Task statement — Please check the Eagle Jobs excerpt below: which jobs make up its sample dataset?

Excerpt —
===

License: BSD 3-Clause "New" or "Revised" License

Jupyter Notebook 91.18% Python 8.82%

eagle-jobs's Introduction

Eagle Jobs

An HPC dataset of 11M+ jobs and a Codebase for HPC Runtime Prediction Models

This repository is the home of a sample dataset of jobs run on the Eagle HPC system at the National Renewable Energy Laboratory in Golden, Colorado, USA, as well as an alpha version of the codebase used to analyze Eagle data and develop best practices for HPC runtime prediction models.

A preprint of the paper detailing this research can be found here: Mastering HPC Runtime Prediction: From Observing Patterns to a Methodological Approach (published in the proceedings of PEARC23). Following this initial work, a secondary effort was undertaken to determine if incorporating (as an input feature) the primary application used by the HPC job improves the performance of runtime prediction models. A preprint of the results of this work can be found here: Is Knowledge about Running Applications Helping Improve Runtime Prediction of HPC Jobs? (published in the proceedings of PEARC23)

The full 11M+ job dataset can be downloaded from the Open Energy Data Initiative (OEDI) website at https://data.openei.org/submissions/5860. The data is available in parquet (253.1 MB) and compressed CSV (115.6 MB) formats. To use this dataset with the Jupyter notebooks in this repository, clone this repo and put the parquet file in the data directory.

Below are the key details of this repository:

  • The sample dataset is the first 1000 jobs submitted to Eagle on or after January 1, 2019.

  • All potentially sensitive information (such as user names, project titles, and account information) has been anonymized to generic labels (e.g. user003, account098, etc.).

  • The data is saved in the data directory in csv, json, and pkl formats.

  • The codebase consists of the hpc_runtime_prediction package as well as Jupyter notebooks and Python scripts for data visualization, building, training, testing, and optimizing a runtime prediction model.

  • More info about Eagle: https://www.nrel.gov/hpc/eagle-system.html

Getting Started

1 - Clone this repository

2 - Create the conda environment from the requirements.txt file

From the repo root directory, run:

conda create --name hpc-rt --file requirements.txt

3 - Activate the conda environment

conda activate hpc-rt

4 - Build the hpc_runtime_prediction package

From the repo root directory, run:

python setup.py install

5 - Open Jupyter Lab

jupyter lab

This will open Jupyter Lab in your default browser.

6 - Using Jupyter Lab

  • A detailed Jupyter Lab tutorial can be found here.

===

(Interface element listing)

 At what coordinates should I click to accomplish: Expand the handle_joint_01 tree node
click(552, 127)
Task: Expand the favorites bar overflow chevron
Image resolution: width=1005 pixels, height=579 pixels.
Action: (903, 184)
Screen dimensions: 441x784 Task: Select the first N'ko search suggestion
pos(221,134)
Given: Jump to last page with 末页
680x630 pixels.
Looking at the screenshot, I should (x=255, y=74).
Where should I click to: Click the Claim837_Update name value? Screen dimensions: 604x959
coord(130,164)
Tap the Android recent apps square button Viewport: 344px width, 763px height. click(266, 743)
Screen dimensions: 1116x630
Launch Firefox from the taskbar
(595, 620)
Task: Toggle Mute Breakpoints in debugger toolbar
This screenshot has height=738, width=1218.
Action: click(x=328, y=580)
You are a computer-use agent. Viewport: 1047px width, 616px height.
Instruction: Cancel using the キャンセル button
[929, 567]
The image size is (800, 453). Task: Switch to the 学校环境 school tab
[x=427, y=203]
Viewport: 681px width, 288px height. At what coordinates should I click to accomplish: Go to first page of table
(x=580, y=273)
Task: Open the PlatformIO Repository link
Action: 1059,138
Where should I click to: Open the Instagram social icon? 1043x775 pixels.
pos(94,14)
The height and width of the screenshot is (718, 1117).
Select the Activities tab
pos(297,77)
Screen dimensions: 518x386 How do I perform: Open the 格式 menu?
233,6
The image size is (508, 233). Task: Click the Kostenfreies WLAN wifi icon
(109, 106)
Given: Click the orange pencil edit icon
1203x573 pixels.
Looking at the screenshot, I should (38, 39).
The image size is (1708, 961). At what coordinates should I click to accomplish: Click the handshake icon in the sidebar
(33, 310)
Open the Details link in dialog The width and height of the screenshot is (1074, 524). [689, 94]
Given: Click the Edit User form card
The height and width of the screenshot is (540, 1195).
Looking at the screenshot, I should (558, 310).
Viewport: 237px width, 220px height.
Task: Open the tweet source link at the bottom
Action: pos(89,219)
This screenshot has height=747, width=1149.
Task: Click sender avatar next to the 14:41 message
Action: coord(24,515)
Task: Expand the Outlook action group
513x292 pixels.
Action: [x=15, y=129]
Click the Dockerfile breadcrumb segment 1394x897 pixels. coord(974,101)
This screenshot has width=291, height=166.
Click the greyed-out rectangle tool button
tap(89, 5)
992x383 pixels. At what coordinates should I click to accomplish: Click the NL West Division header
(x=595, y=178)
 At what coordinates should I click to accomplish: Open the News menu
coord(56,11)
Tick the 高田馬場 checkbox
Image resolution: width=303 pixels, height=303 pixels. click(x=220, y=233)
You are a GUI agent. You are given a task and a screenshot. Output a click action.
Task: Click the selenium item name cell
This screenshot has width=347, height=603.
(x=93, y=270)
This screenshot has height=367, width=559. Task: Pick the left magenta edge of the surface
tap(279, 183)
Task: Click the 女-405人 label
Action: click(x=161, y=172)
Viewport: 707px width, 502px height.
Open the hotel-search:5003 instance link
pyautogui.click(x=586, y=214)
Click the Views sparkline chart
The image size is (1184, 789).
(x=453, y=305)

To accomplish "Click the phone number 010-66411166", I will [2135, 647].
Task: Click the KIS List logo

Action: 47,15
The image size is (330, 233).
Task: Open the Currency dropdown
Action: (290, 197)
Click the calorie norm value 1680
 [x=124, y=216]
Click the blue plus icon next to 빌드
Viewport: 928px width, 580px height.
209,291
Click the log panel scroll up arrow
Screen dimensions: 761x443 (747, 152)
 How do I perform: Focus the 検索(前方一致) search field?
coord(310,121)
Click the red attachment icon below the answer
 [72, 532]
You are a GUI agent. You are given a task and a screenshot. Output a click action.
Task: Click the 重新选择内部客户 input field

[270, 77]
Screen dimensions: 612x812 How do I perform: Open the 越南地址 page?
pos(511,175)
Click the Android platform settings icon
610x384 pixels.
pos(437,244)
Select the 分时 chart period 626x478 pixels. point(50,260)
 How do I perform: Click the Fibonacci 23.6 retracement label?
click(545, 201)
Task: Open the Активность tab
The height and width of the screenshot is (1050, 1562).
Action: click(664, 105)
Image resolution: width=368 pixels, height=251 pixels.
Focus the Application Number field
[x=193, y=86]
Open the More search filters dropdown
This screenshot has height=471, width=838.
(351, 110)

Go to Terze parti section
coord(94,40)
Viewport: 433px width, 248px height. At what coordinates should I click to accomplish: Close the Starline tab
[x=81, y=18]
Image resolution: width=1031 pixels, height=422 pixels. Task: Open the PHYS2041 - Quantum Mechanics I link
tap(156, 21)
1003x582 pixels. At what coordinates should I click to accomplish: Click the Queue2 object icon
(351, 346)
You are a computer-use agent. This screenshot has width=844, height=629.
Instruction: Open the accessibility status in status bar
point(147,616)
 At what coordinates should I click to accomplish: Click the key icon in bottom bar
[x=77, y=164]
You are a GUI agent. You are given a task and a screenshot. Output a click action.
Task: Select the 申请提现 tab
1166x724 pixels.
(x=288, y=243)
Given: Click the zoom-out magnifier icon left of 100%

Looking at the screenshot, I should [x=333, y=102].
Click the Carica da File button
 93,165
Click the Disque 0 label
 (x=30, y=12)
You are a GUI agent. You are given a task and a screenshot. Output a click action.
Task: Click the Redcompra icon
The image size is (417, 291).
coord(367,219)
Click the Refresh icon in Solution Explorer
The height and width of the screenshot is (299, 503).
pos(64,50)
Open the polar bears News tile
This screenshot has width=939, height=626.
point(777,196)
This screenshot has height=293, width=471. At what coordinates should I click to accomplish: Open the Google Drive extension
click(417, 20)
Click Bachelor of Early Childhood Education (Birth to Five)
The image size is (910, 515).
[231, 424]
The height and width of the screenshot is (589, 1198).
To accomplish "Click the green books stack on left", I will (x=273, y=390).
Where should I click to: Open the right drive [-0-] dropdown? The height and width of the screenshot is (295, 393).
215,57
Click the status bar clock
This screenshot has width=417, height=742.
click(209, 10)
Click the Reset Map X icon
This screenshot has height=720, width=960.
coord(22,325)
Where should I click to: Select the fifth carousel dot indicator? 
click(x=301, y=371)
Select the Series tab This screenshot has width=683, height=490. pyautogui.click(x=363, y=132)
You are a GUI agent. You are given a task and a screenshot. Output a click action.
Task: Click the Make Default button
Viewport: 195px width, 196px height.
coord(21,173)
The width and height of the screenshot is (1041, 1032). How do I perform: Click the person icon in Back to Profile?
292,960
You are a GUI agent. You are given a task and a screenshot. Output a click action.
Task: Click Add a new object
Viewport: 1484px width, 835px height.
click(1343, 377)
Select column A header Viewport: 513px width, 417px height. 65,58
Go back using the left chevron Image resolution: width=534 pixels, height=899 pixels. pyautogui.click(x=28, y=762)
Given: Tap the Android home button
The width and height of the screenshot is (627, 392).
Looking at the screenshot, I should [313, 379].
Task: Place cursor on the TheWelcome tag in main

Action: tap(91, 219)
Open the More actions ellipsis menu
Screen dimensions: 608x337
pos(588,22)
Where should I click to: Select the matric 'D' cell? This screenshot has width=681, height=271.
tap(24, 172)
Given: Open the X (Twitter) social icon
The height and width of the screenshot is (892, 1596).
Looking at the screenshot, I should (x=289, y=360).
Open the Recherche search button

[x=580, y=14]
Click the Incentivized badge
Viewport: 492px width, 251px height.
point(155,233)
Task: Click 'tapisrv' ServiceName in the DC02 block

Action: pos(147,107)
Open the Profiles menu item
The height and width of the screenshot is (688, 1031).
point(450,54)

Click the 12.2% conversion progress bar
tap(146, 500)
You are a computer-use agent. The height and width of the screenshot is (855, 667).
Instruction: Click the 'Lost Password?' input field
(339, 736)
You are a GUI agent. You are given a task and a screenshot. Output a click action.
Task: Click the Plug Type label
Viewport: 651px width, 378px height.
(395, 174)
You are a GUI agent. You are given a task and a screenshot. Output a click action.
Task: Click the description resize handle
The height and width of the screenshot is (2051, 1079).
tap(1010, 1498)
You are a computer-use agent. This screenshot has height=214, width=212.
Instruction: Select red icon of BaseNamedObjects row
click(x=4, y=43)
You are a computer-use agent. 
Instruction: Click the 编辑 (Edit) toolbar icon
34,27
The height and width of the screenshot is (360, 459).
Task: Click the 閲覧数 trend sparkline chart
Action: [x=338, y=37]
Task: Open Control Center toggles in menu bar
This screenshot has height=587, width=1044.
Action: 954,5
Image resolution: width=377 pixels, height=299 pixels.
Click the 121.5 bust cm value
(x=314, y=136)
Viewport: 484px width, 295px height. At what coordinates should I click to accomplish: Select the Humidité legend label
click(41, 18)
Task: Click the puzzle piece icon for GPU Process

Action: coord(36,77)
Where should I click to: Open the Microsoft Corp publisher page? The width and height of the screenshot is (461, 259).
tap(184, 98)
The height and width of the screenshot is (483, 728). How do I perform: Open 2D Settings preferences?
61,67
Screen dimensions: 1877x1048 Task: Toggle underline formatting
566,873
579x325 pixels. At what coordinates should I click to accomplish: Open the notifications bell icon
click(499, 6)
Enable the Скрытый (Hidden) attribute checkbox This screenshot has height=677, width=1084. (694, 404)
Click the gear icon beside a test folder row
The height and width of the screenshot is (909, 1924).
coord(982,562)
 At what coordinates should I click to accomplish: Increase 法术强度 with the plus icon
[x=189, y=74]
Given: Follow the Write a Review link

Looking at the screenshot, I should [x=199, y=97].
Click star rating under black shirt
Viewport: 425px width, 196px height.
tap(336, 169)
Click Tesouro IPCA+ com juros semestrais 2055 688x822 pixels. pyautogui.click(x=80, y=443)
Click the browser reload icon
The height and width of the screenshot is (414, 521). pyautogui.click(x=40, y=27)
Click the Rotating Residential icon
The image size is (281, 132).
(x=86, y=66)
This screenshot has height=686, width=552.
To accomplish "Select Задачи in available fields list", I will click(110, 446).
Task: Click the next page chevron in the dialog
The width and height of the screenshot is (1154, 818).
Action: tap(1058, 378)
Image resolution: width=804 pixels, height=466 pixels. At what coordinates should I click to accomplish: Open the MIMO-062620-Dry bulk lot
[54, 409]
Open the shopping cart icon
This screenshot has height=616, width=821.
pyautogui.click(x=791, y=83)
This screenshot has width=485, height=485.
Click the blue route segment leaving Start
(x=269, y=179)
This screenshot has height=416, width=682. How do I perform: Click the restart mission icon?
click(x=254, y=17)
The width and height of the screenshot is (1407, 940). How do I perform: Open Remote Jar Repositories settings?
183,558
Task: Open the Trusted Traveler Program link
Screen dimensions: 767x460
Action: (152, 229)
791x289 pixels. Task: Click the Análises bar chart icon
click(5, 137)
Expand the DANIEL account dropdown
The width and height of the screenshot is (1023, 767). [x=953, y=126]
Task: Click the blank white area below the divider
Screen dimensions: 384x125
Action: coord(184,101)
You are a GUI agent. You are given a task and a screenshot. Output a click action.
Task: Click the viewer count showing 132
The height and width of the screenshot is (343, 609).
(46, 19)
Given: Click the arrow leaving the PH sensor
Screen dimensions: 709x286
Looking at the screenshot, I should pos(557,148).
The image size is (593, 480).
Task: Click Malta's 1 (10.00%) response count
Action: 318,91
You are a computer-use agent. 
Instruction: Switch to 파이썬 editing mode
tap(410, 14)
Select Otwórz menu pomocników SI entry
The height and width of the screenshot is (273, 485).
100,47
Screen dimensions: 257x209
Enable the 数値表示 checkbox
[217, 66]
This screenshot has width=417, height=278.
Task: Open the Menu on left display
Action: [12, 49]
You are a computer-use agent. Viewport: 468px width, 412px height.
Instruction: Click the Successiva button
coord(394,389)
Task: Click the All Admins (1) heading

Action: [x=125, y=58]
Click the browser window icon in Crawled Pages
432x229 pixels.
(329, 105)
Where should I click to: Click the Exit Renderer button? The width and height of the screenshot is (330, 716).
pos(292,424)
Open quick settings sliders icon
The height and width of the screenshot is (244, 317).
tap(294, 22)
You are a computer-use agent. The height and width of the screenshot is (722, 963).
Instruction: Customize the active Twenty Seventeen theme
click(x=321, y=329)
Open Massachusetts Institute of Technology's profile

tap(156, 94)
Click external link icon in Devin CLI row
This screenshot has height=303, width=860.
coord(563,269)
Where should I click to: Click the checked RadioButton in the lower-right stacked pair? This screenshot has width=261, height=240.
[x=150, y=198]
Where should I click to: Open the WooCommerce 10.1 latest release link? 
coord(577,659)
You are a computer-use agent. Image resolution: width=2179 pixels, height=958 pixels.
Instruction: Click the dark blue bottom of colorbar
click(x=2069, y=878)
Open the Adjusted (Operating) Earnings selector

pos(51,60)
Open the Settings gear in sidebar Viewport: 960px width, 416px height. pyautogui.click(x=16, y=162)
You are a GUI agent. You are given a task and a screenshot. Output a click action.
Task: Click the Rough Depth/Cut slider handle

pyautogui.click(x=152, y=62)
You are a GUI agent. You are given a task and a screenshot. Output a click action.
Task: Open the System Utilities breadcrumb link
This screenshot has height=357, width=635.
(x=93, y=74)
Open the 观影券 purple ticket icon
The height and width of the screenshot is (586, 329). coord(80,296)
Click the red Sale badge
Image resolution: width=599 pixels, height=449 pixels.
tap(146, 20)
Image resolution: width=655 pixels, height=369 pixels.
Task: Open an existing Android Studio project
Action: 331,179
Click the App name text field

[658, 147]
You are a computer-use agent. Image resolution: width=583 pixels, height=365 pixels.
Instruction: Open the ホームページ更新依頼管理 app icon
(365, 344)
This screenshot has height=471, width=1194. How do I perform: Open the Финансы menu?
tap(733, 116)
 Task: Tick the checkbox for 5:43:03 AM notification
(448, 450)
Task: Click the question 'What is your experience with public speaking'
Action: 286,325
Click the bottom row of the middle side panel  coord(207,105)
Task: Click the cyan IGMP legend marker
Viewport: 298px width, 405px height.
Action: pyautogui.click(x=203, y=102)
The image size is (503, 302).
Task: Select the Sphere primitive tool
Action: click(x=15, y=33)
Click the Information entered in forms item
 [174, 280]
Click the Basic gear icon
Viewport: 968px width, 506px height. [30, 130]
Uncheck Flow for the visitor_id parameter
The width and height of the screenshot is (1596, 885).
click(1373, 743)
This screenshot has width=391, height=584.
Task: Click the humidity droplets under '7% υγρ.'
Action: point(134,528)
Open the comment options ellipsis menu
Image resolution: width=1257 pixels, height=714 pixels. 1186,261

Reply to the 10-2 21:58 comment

===

Solved exercise — The first 1000 jobs submitted to Eagle on or after January 1, 2019.